### Page excerpt
Whole

2018, Neues On, Berlin.

"We are Darwin's daughters and absolutely unlike each other. But this dissimilarity cannot be
represented. The similarities always come in between."

René Pollesch, Ping Pong d´Amour

„Terror begins where you seek unity, that is, a unity that runs like a film.“
Jean-François Lyotard

Whole interrogates the mutual conditions and relations of body history and media history.
The main video work, Torso as a principle (2018), examines this relationship exemplified by the construction of the phenomenon of transability. Since childhood or adolescence transable
persons feel wrong in their own bodies. They experience their abled bodies as overcomplete
and feel an overwhelming urge or need to be impaired, like being an amputee, paraplegic,
blind, deaf or mute. While the construction of trans*gender had a major impact on the
historic notions of unambiguous, dualistic gender roles and identities, transability questions
another historic topos: the notion of a »natural« state of bodily completeness and wholeness.
On the other hand, the construction of transability is significant for media history as its
symptoms are subjective and therefore cannot be measured or visualised indexically, but can
only be made visible by mediated techniques of representation. As epistemes and evidences of
specific discourses, the media technologies used in the representation of transability play a
decisive role, since they inscribe themselves retroactively not only in the respective findings,
but also in their historical meanings and ideas. Torso as a principle pursues the question of
how the media of film and video, but also of medical imaging procedures and prosthetic
technologies produce and implement notions of bodily completeness – or subvert them.

The terminology »completeness« can be understood in different ways. First of all, it means a
state of physical functioning and intactness. In contrast, the »incomplete bodies«, labeled as
»deficient«, »crippled« or »disabled«, have been organized around the marginal edges of
society as an inherent part of the symbolic order of physicality. On an unconscious level,
however, subjects with »intact« bodies have been put into a state of permanent physical
incompleteness by cultural requirements and prosthetic technologies such as smartphones or
laptops since the 21st century. In the context of the difference to the deficient and prosthetics,
the completeness of the body is therefore always to be regarded as relative. It is questioned by
every technical possibility and the accompanying regime of expectations of the unbounded
body over and over again. Thus »completeness« can also be equated with what Lacan's
psychoanalysis calls »wholeness«: that is, what the subject has been constantly striving for
since his first mirror stage, but is always lacking in reality.

The second video work, That Thing You Do (Discourse Networks) (2018), presented on a
tablet, deals with how subjects, as cyborgs in the sense of Donna Haraway, and their desires
are mirrored around their gadgets. It shows two people communicating in a video chat about
a secret sign or a fetish. Afterwards, their bodies are transformed into 3D scans circling
around each other. The cyborg according to Haraway is a convinced ally of partiality, irony,
intimacy and perversity. The flawed representation of the 3D models in turn depicts those
conscripted meanings and effects of materialization that enhanced digital visualization
technologies add to their object of study by the means of fictionalization. Through
visualization technology, their bodies themselves become incomplete sculptures.

### What you will do
According to the exhibition text, on what device is the video work That Thing You Do (Discourse Networks) presented?

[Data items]
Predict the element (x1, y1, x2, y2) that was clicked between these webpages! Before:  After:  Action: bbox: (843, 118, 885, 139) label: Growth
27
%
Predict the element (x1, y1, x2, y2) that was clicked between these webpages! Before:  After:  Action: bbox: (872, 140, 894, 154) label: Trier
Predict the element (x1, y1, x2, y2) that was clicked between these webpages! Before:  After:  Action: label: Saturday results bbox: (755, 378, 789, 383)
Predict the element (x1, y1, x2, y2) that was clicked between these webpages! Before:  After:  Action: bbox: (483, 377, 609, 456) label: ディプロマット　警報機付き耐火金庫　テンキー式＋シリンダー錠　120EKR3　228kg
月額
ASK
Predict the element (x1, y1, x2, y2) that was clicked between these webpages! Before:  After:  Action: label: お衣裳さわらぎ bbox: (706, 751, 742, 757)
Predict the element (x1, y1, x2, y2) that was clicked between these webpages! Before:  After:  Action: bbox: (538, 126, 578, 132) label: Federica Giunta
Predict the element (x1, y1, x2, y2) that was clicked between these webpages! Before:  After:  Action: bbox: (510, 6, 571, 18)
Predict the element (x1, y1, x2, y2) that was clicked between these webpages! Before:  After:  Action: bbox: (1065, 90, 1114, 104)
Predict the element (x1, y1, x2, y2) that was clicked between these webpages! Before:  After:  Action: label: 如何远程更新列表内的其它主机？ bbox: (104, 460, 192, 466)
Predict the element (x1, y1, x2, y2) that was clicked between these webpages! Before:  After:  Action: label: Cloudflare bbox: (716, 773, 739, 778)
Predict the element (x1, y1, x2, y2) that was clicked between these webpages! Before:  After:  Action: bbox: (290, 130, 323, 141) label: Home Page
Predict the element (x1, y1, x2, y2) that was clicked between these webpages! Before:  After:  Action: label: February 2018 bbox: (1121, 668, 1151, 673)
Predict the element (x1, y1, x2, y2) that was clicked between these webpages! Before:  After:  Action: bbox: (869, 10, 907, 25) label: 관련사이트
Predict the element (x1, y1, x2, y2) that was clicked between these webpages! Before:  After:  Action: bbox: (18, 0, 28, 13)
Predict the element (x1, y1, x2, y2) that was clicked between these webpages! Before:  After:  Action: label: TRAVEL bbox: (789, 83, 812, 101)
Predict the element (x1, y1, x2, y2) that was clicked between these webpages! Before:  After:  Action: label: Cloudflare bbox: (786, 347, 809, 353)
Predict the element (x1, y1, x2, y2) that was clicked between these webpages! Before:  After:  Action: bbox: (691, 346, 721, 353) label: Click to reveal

### Solution
It is presented on a tablet.